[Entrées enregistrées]
============

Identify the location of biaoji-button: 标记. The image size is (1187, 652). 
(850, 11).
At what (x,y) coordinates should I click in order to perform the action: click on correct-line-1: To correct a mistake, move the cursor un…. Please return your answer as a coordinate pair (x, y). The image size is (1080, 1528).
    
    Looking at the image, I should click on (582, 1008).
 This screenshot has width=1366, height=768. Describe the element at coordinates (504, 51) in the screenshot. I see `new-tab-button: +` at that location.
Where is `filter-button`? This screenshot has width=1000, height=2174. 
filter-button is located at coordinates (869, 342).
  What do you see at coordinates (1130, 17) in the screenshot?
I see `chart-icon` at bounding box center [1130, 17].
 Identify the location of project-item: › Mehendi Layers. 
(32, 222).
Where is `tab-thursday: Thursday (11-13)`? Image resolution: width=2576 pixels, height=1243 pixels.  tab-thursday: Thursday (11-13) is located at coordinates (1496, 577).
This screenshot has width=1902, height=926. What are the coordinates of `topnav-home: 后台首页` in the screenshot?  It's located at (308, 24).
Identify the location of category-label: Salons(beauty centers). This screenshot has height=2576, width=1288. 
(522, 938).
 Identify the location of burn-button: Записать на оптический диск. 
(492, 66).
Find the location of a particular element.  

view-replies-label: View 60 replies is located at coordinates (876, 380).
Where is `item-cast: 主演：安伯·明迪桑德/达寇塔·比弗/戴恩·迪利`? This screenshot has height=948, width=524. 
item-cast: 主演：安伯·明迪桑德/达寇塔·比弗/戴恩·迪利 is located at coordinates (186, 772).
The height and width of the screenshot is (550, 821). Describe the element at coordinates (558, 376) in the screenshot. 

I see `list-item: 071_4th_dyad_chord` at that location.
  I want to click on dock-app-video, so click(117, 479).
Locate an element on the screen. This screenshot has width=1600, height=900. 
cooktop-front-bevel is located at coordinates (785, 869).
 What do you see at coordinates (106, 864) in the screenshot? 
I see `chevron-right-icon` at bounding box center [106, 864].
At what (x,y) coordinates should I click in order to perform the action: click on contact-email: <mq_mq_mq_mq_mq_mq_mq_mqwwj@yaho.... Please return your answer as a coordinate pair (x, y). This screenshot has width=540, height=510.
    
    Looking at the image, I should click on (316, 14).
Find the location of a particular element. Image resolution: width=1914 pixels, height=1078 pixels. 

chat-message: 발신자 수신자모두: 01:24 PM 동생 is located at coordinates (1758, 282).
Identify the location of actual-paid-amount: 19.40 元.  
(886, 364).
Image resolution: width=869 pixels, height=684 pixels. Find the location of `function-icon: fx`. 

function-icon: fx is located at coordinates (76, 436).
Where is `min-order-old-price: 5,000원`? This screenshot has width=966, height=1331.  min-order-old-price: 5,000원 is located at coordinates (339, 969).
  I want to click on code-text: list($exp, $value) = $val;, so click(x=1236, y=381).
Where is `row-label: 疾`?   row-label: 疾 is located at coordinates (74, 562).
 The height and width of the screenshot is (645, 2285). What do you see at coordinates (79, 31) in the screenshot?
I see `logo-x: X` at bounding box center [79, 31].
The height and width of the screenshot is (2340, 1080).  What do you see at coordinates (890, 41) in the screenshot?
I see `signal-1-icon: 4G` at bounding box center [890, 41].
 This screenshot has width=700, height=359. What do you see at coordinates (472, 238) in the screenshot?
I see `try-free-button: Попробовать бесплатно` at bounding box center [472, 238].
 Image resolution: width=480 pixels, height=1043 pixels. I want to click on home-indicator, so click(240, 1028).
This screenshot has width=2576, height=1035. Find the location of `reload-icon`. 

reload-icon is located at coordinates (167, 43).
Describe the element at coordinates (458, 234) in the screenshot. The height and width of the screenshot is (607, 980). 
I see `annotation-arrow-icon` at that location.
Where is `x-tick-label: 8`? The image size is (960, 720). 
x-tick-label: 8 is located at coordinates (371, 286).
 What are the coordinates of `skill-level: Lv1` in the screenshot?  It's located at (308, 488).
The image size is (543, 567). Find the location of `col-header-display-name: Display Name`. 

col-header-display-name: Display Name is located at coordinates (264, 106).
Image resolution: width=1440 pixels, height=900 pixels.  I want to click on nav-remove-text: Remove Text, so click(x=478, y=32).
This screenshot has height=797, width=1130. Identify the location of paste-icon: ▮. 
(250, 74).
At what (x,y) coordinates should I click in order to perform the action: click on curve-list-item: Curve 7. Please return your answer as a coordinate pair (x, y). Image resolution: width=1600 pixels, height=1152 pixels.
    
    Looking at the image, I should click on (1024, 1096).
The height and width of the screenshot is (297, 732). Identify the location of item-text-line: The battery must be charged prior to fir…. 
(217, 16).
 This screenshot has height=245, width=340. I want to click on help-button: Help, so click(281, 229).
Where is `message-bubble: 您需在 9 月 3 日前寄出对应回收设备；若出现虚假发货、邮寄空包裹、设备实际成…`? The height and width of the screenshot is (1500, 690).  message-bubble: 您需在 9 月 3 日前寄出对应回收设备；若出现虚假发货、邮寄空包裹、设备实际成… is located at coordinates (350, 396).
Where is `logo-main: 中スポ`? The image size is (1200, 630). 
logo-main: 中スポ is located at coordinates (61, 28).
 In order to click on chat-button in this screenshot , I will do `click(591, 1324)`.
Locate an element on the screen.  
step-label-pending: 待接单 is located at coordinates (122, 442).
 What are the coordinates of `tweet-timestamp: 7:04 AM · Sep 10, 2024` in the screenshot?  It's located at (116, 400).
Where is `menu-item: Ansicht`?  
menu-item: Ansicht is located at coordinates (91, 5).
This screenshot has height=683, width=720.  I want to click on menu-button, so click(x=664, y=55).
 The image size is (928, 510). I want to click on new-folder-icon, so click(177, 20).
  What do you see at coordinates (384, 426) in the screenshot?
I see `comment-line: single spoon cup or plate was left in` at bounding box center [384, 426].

============

• [Détails de la tâche] Veuillez convertir les enregistrements ci-dessus en une liste JSON de chaînes, à raison d'une chaîne par ligne, sans les lignes vides.

• [Résultat ci-dessous]
[
  "Identify the location of biaoji-button: 标记. The image size is (1187, 652). ",
  "(850, 11).",
  "At what (x,y) coordinates should I click in order to perform the action: click on correct-line-1: To correct a mistake, move the cursor un…. Please return your answer as a coordinate pair (x, y). The image size is (1080, 1528).",
  "    Looking at the image, I should click on (582, 1008).",
  " This screenshot has width=1366, height=768. Describe the element at coordinates (504, 51) in the screenshot. I see `new-tab-button: +` at that location.",
  "Where is `filter-button`? This screenshot has width=1000, height=2174. ",
  "filter-button is located at coordinates (869, 342).",
  "  What do you see at coordinates (1130, 17) in the screenshot?",
  "I see `chart-icon` at bounding box center [1130, 17].",
  " Identify the location of project-item: › Mehendi Layers. ",
  "(32, 222).",
  "Where is `tab-thursday: Thursday (11-13)`? Image resolution: width=2576 pixels, height=1243 pixels.  tab-thursday: Thursday (11-13) is located at coordinates (1496, 577).",
  "This screenshot has width=1902, height=926. What are the coordinates of `topnav-home: 后台首页` in the screenshot?  It's located at (308, 24).",
  "Identify the location of category-label: Salons(beauty centers). This screenshot has height=2576, width=1288. ",
  "(522, 938).",
  " Identify the location of burn-button: Записать на оптический диск. ",
  "(492, 66).",
  "Find the location of a particular element.  ",
  "view-replies-label: View 60 replies is located at coordinates (876, 380).",
  "Where is `item-cast: 主演：安伯·明迪桑德/达寇塔·比弗/戴恩·迪利`? This screenshot has height=948, width=524. ",
  "item-cast: 主演：安伯·明迪桑德/达寇塔·比弗/戴恩·迪利 is located at coordinates (186, 772).",
  "The height and width of the screenshot is (550, 821). Describe the element at coordinates (558, 376) in the screenshot. ",
  "I see `list-item: 071_4th_dyad_chord` at that location.",
  "  I want to click on dock-app-video, so click(117, 479).",
  "Locate an element on the screen. This screenshot has width=1600, height=900. ",
  "cooktop-front-bevel is located at coordinates (785, 869).",
  " What do you see at coordinates (106, 864) in the screenshot? ",
  "I see `chevron-right-icon` at bounding box center [106, 864].",
  "At what (x,y) coordinates should I click in order to perform the action: click on contact-email: <mq_mq_mq_mq_mq_mq_mq_mqwwj@yaho.... Please return your answer as a coordinate pair (x, y). This screenshot has width=540, height=510.",
  "    Looking at the image, I should click on (316, 14).",
  "Find the location of a particular element. Image resolution: width=1914 pixels, height=1078 pixels. ",
  "chat-message: 발신자 수신자모두: 01:24 PM 동생 is located at coordinates (1758, 282).",
  "Identify the location of actual-paid-amount: 19.40 元.  ",
  "(886, 364).",
  "Image resolution: width=869 pixels, height=684 pixels. Find the location of `function-icon: fx`. ",
  "function-icon: fx is located at coordinates (76, 436).",
  "Where is `min-order-old-price: 5,000원`? This screenshot has width=966, height=1331.  min-order-old-price: 5,000원 is located at coordinates (339, 969).",
  "  I want to click on code-text: list($exp, $value) = $val;, so click(x=1236, y=381).",
  "Where is `row-label: 疾`?   row-label: 疾 is located at coordinates (74, 562).",
  " The height and width of the screenshot is (645, 2285). What do you see at coordinates (79, 31) in the screenshot?",
  "I see `logo-x: X` at bounding box center [79, 31].",
  "The height and width of the screenshot is (2340, 1080).  What do you see at coordinates (890, 41) in the screenshot?",
  "I see `signal-1-icon: 4G` at bounding box center [890, 41].",
  " This screenshot has width=700, height=359. What do you see at coordinates (472, 238) in the screenshot?",
  "I see `try-free-button: Попробовать бесплатно` at bounding box center [472, 238].",
  " Image resolution: width=480 pixels, height=1043 pixels. I want to click on home-indicator, so click(240, 1028).",
  "This screenshot has width=2576, height=1035. Find the location of `reload-icon`. ",
  "reload-icon is located at coordinates (167, 43).",
  "Describe the element at coordinates (458, 234) in the screenshot. The height and width of the screenshot is (607, 980). ",
  "I see `annotation-arrow-icon` at that location.",
  "Where is `x-tick-label: 8`? The image size is (960, 720). ",
  "x-tick-label: 8 is located at coordinates (371, 286).",
  " What are the coordinates of `skill-level: Lv1` in the screenshot?  It's located at (308, 488).",
  "The image size is (543, 567). Find the location of `col-header-display-name: Display Name`. ",
  "col-header-display-name: Display Name is located at coordinates (264, 106).",
  "Image resolution: width=1440 pixels, height=900 pixels.  I want to click on nav-remove-text: Remove Text, so click(x=478, y=32).",
  "This screenshot has height=797, width=1130. Identify the location of paste-icon: ▮. ",
  "(250, 74).",
  "At what (x,y) coordinates should I click in order to perform the action: click on curve-list-item: Curve 7. Please return your answer as a coordinate pair (x, y). Image resolution: width=1600 pixels, height=1152 pixels.",
  "    Looking at the image, I should click on (1024, 1096).",
  "The height and width of the screenshot is (297, 732). Identify the location of item-text-line: The battery must be charged prior to fir…. ",
  "(217, 16).",
  " This screenshot has height=245, width=340. I want to click on help-button: Help, so click(281, 229).",
  "Where is `message-bubble: 您需在 9 月 3 日前寄出对应回收设备；若出现虚假发货、邮寄空包裹、设备实际成…`? The height and width of the screenshot is (1500, 690).  message-bubble: 您需在 9 月 3 日前寄出对应回收设备；若出现虚假发货、邮寄空包裹、设备实际成… is located at coordinates (350, 396).",
  "Where is `logo-main: 中スポ`? The image size is (1200, 630). ",
  "logo-main: 中スポ is located at coordinates (61, 28).",
  " In order to click on chat-button in this screenshot , I will do `click(591, 1324)`.",
  "Locate an element on the screen.  ",
  "step-label-pending: 待接单 is located at coordinates (122, 442).",
  " What are the coordinates of `tweet-timestamp: 7:04 AM · Sep 10, 2024` in the screenshot?  It's located at (116, 400).",
  "Where is `menu-item: Ansicht`?  ",
  "menu-item: Ansicht is located at coordinates (91, 5).",
  "This screenshot has height=683, width=720.  I want to click on menu-button, so click(x=664, y=55).",
  " The image size is (928, 510). I want to click on new-folder-icon, so click(177, 20).",
  "  What do you see at coordinates (384, 426) in the screenshot?",
  "I see `comment-line: single spoon cup or plate was left in` at bounding box center [384, 426]."
]